I have big list (up to 500 000) of some functions. My task is to generate some graph for each function (it can be do independently from other functions) and dump output to the file (it can be several files). The process of generating graphs can be time consuming.
I also have server with 40 physical cores and 128GB ram.
I have tried to implement parallel processing using java Threads/ExecutorPool, but it seems not to use processors all resources. On some inputs the program takes up to 25 hours to run and only 10-15 cores are working according to htop.
So the second thing I've tried is to create 40 distinct processes (using Runtime.exec) and split the list among them. This method uses processor all resources (100% load on all 40 cores) and speedups performance up to 5 times on previous example (it takes only 5 hours which is reasonable for my task). But the problem of this method is that, each java process runs separately and consumes memory independently from others. Is some scenarios all 128gb of ram is consumed after 5 minutes of parallel work. One solution that I am using now is to call System.gc() for each process if Runtime.totalMemory > 2GB. This slows down overall performance a bit (8 hours on previous input) but lefts memory usage in reasonable boundaries. But this configuration works only for my server. If you run it on the server with 40 core and 64GB run, you need to tune Runtime.totalMemory > 2GB condition.

• **Tasks to perform**:
**A.** From the post about parallel graph generation in Java, transcribe the passage starting with "I have big list" and going on through "according to htop.".
**B.** In the post about parallel graph generation in Java, how many cores does htop show working when Java Threads/ExecutorPool are used?

• **Material provided**:

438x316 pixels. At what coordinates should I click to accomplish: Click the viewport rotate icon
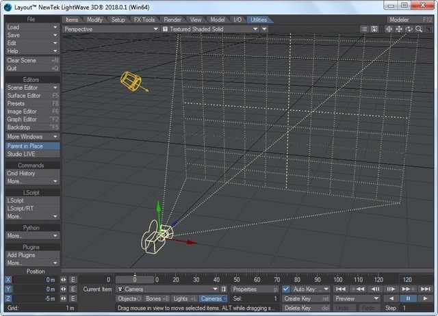(x=409, y=29)
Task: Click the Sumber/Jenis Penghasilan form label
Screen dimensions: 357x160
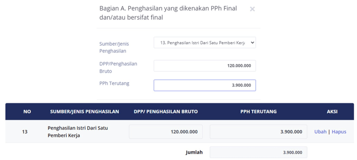Action: pos(114,47)
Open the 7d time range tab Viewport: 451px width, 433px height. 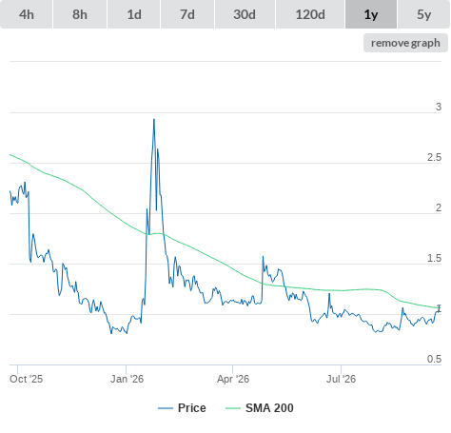click(x=187, y=14)
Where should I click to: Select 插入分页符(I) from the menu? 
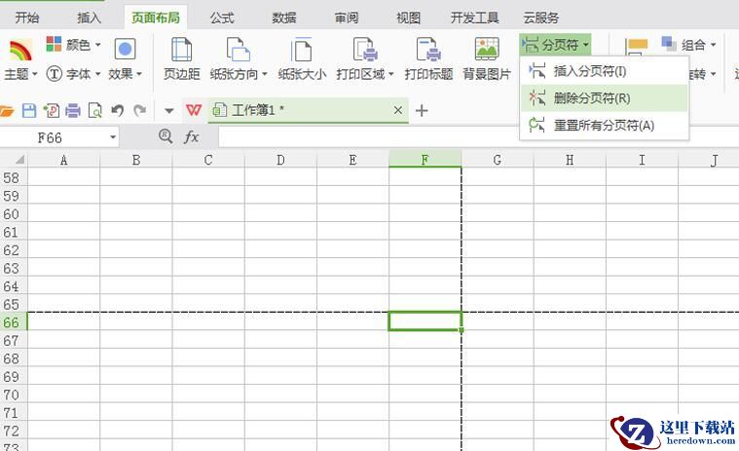point(589,71)
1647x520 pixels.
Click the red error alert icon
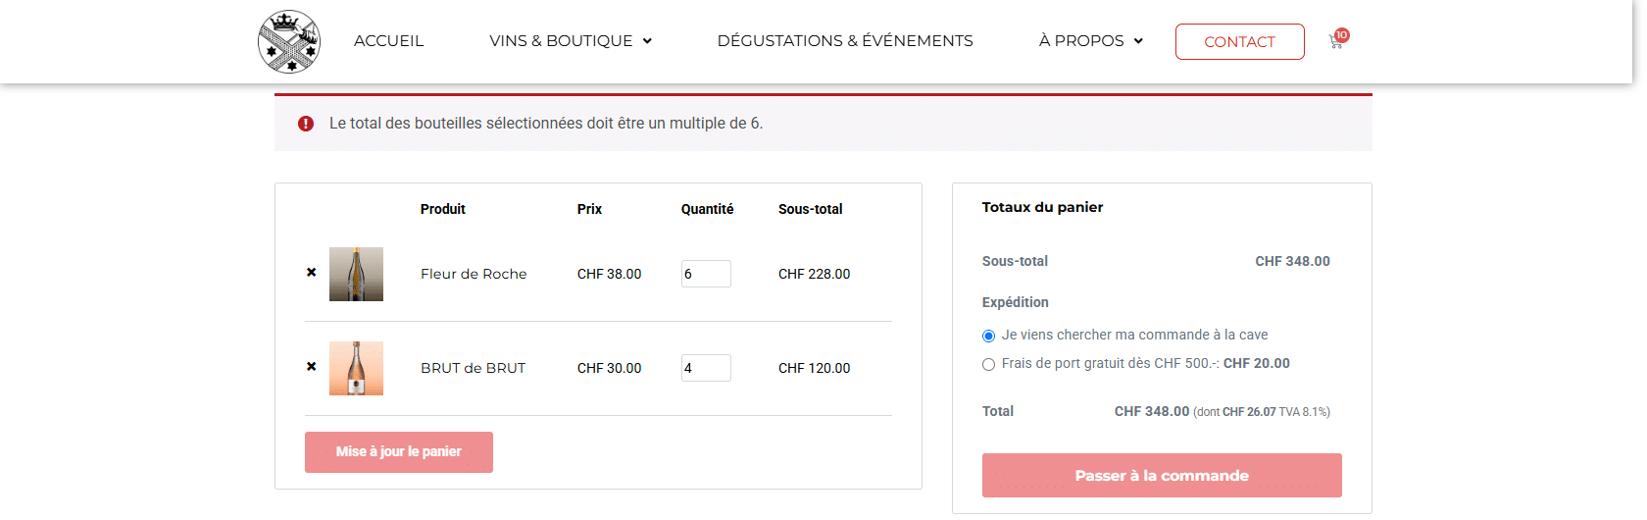click(306, 124)
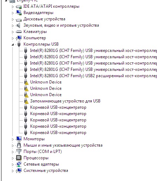
Task: Click the speaker icon for Звуковые устройства
Action: coord(18,25)
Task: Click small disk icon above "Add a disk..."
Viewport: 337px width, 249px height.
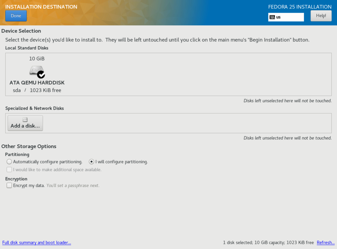Action: click(x=25, y=120)
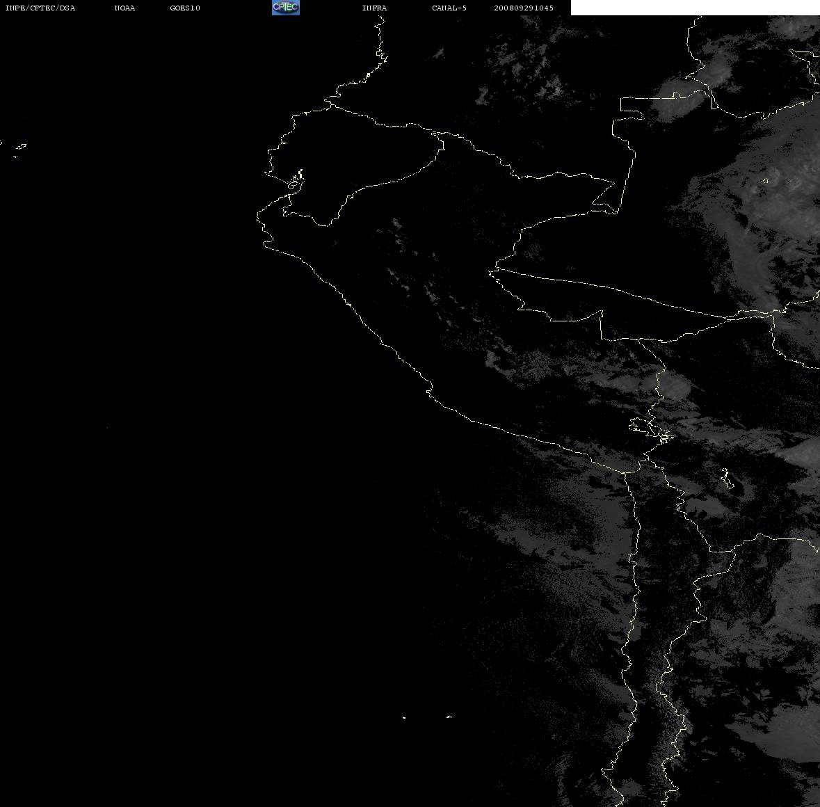Viewport: 820px width, 807px height.
Task: Click the small circular outline inside the eastern clouds
Action: [x=766, y=181]
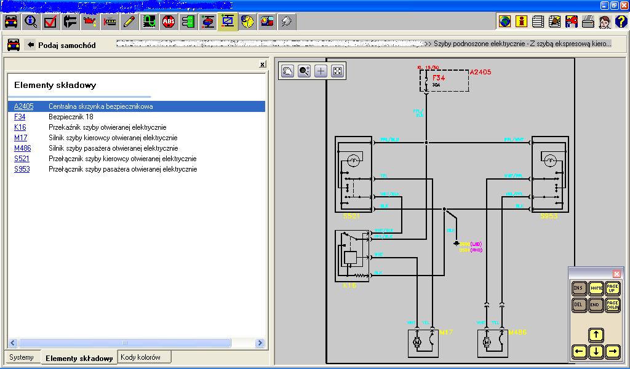
Task: Open the K16 component link
Action: [20, 127]
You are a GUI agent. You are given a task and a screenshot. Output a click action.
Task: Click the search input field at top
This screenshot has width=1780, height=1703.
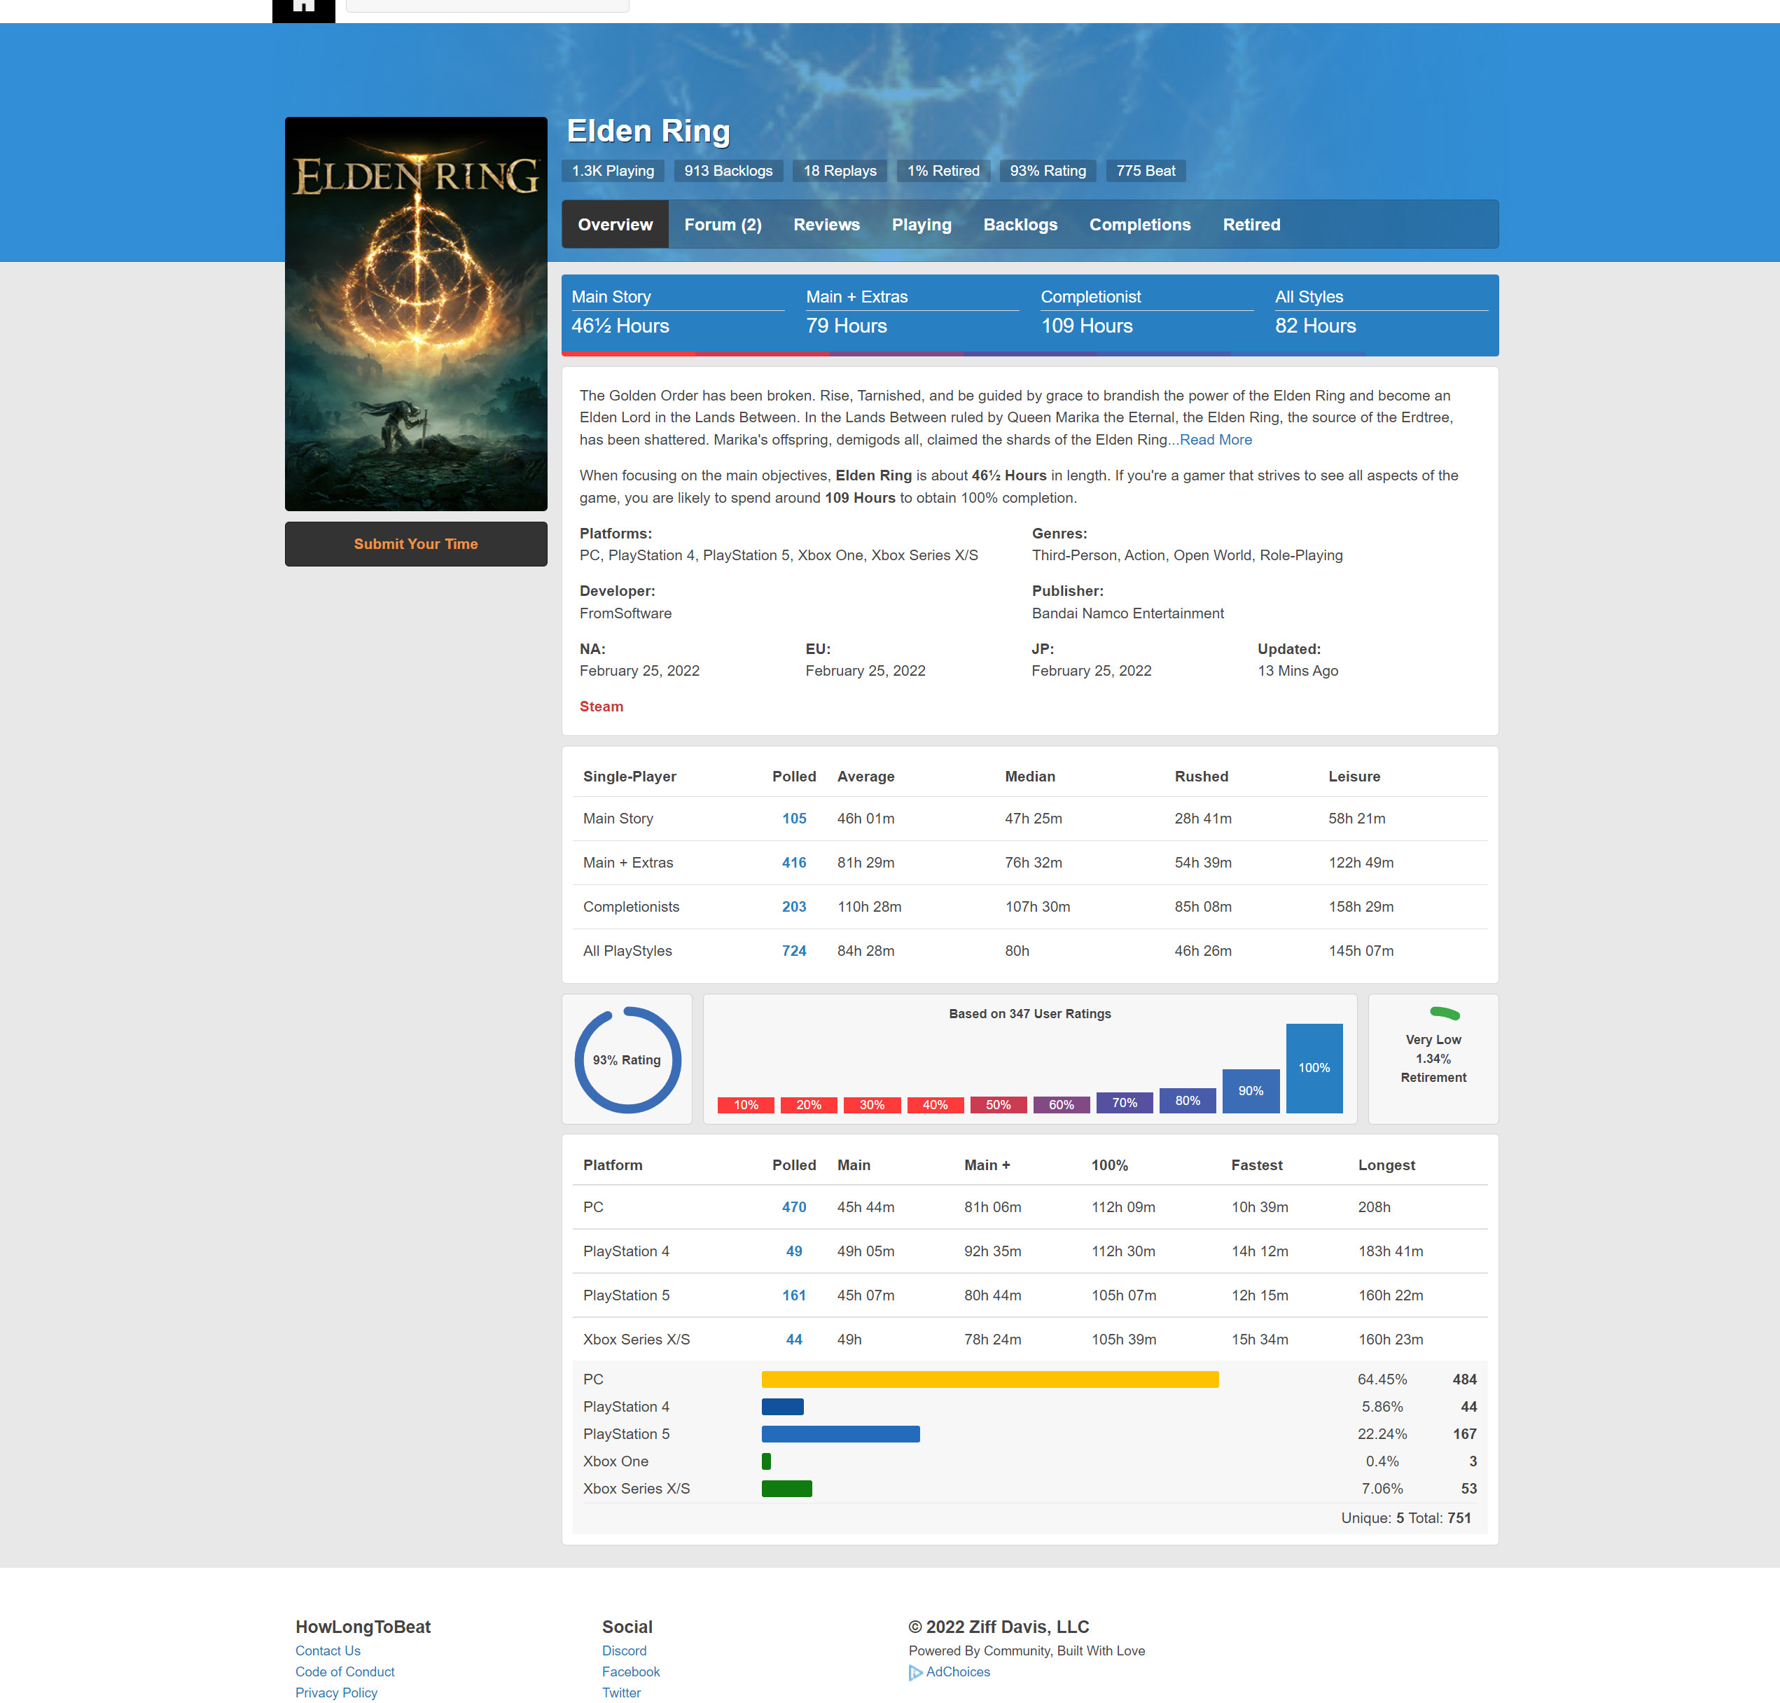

• **Correct answers**:
**A.**
I have big list (up to 500 000) of some functions. My task is to generate some graph for each function (it can be do independently from other functions) and dump output to the file (it can be several files). The process of generating graphs can be time consuming.
I also have server with 40 physical cores and 128GB ram.
I have tried to implement parallel processing using java Threads/ExecutorPool, but it seems not to use processors all resources. On some inputs the program takes up to 25 hours to run and only 10-15 cores are working according to htop.

**B.** Only 10 to 15 cores.